> _What needs to be done_
Without including any images, repeat the data exactly.

> _Provided information_

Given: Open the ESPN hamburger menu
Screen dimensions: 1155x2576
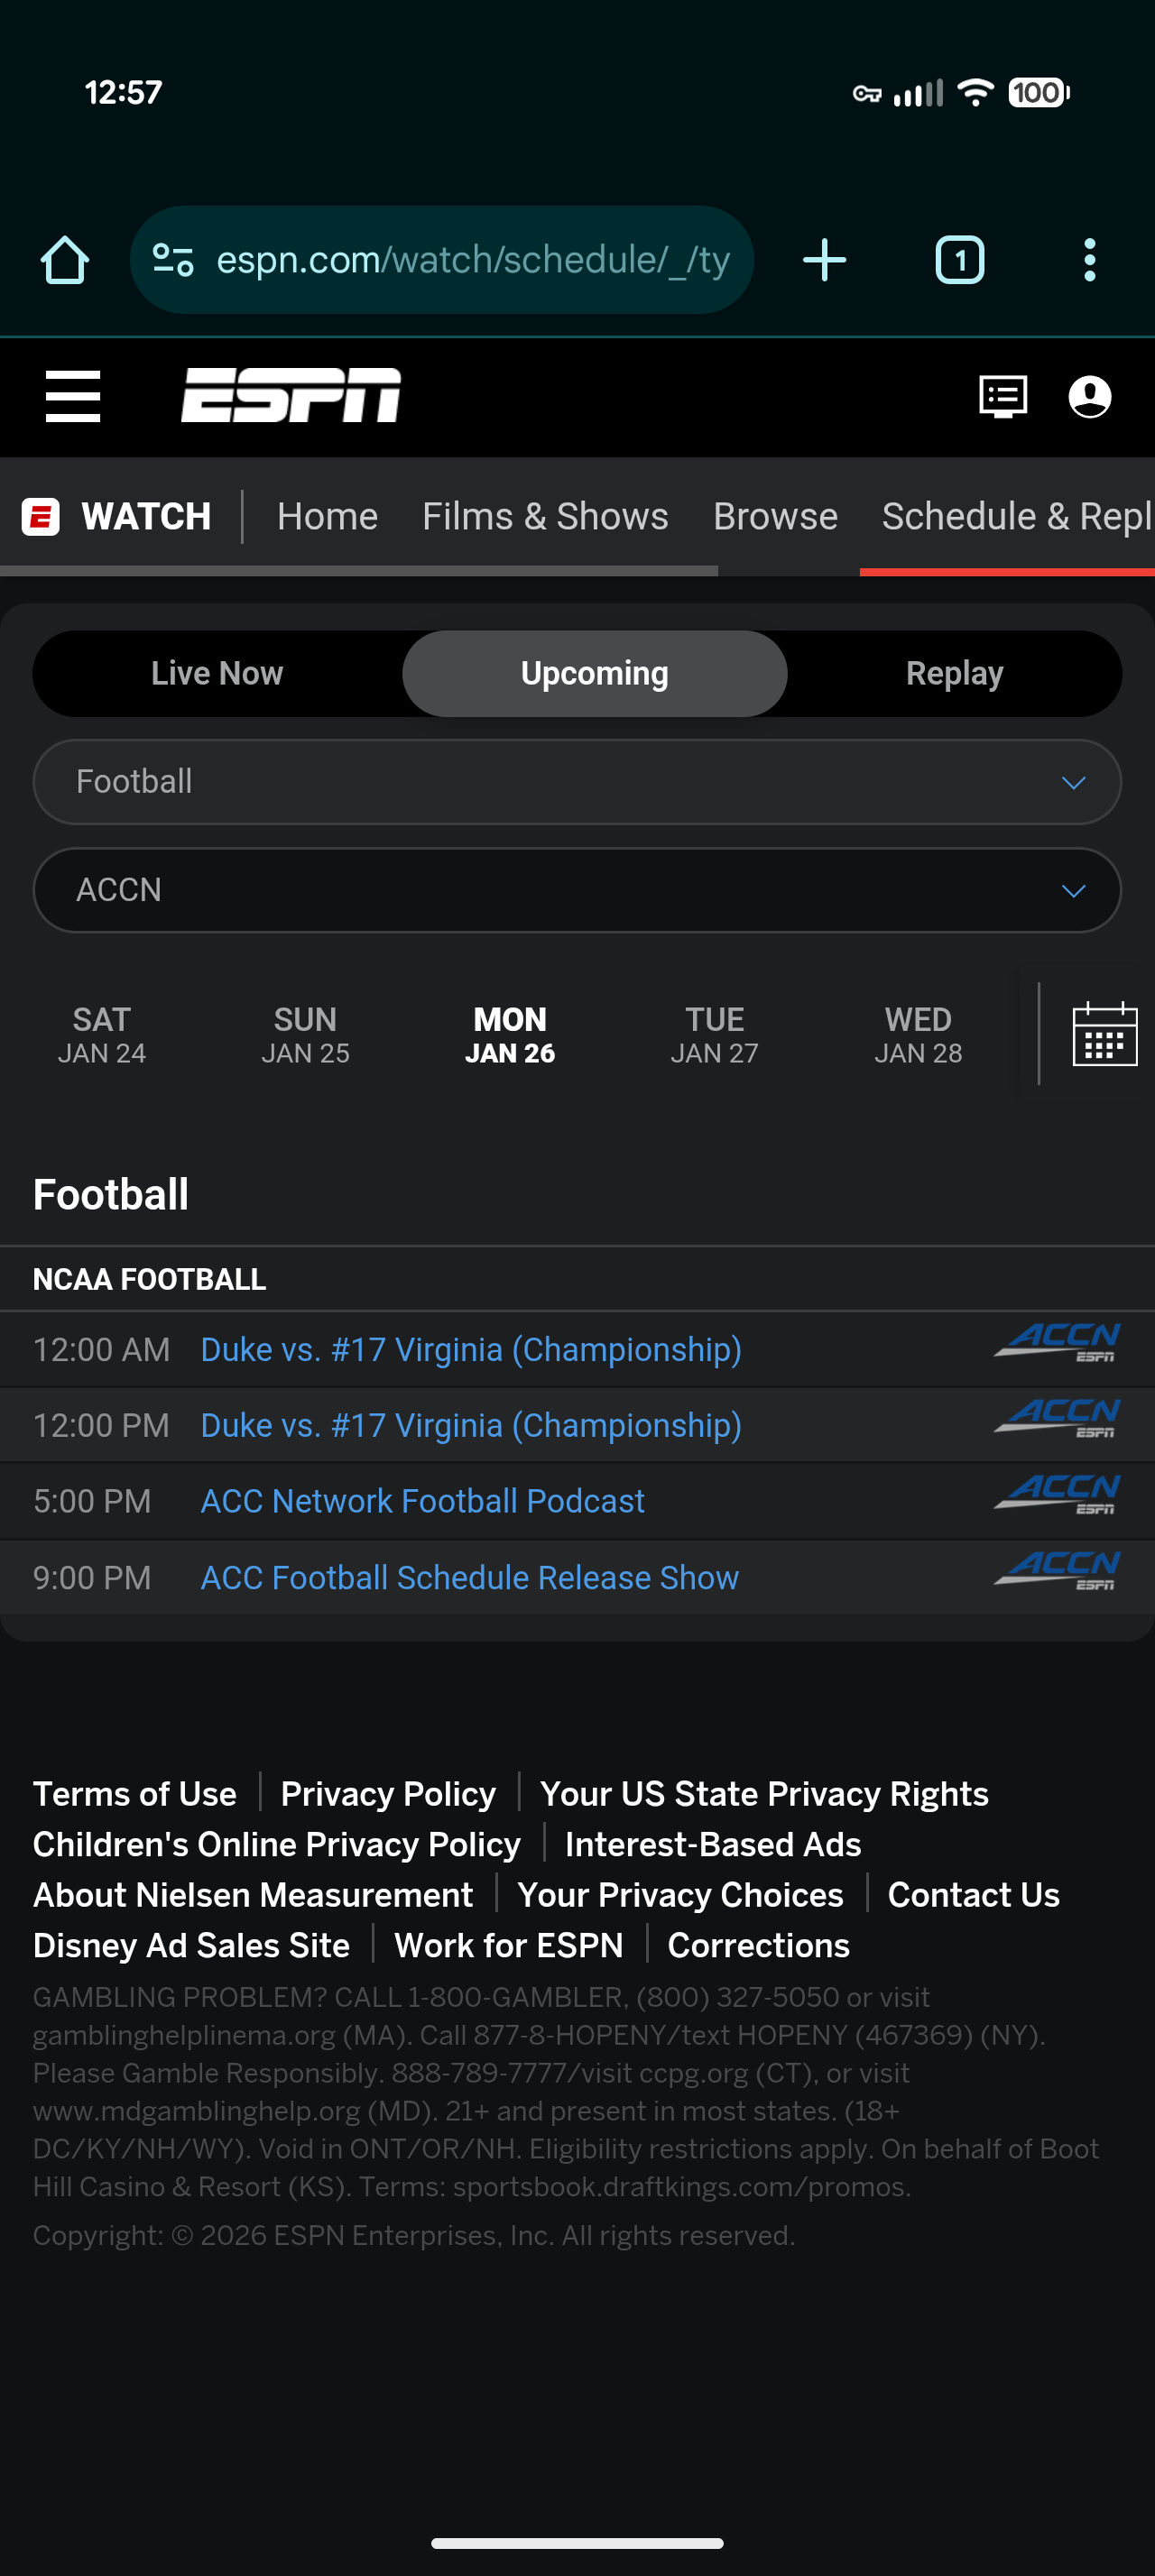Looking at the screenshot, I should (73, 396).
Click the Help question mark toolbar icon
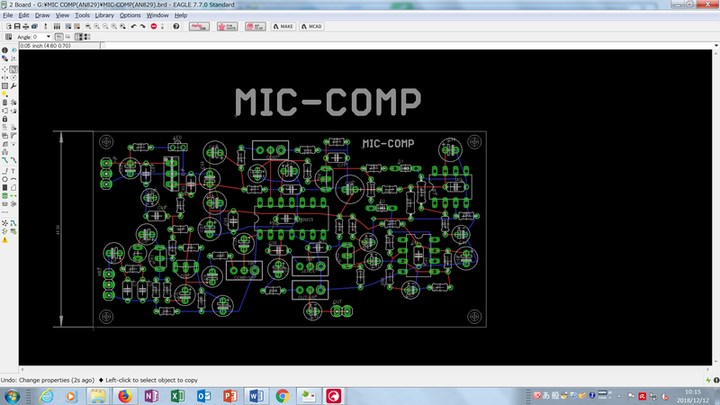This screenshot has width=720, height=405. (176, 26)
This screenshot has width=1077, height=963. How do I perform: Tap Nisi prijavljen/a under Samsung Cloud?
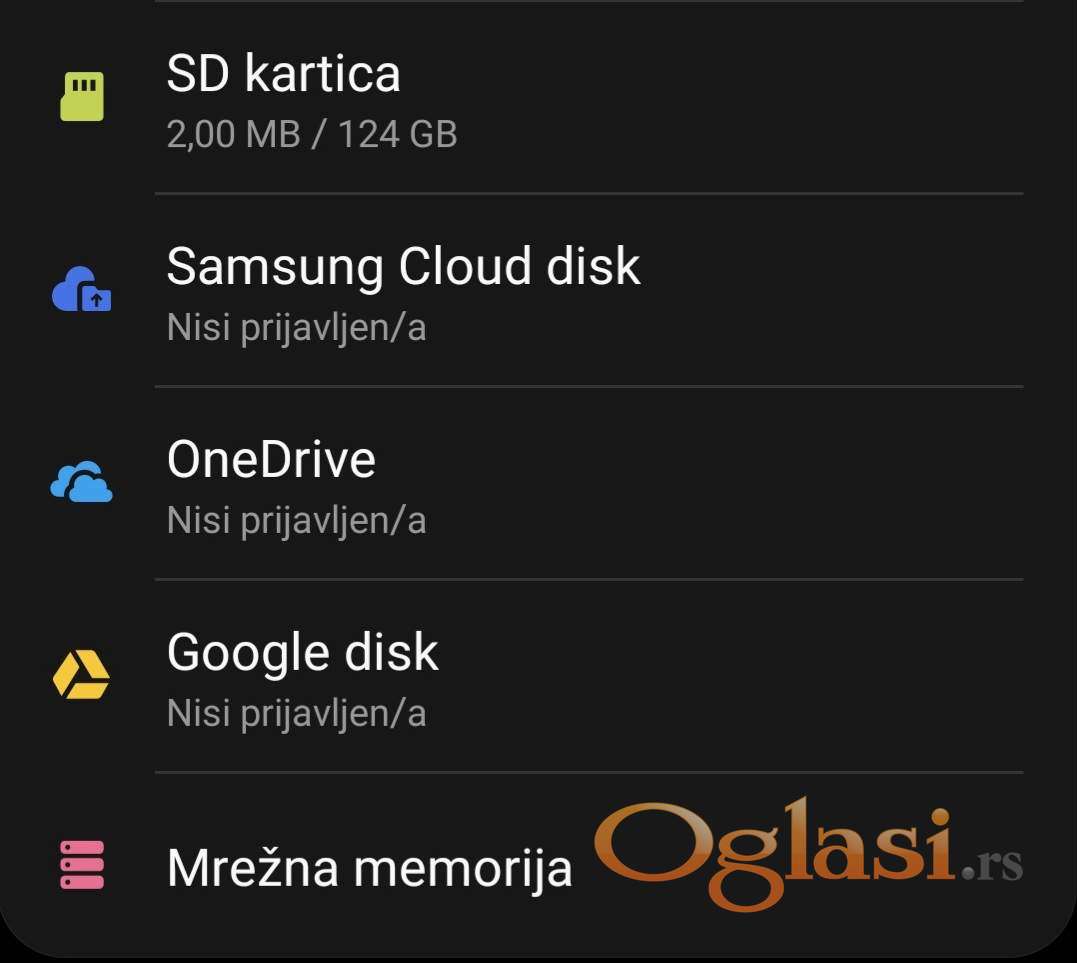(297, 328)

> _Expected answer_
Given: Open the ESPN hamburger menu
Screen dimensions: 1155x2576
Looking at the screenshot, I should (73, 396).
Click the Help question mark toolbar icon
This screenshot has width=720, height=405. (176, 26)
This screenshot has width=1077, height=963. How do I perform: Tap Nisi prijavljen/a under Samsung Cloud?
(297, 328)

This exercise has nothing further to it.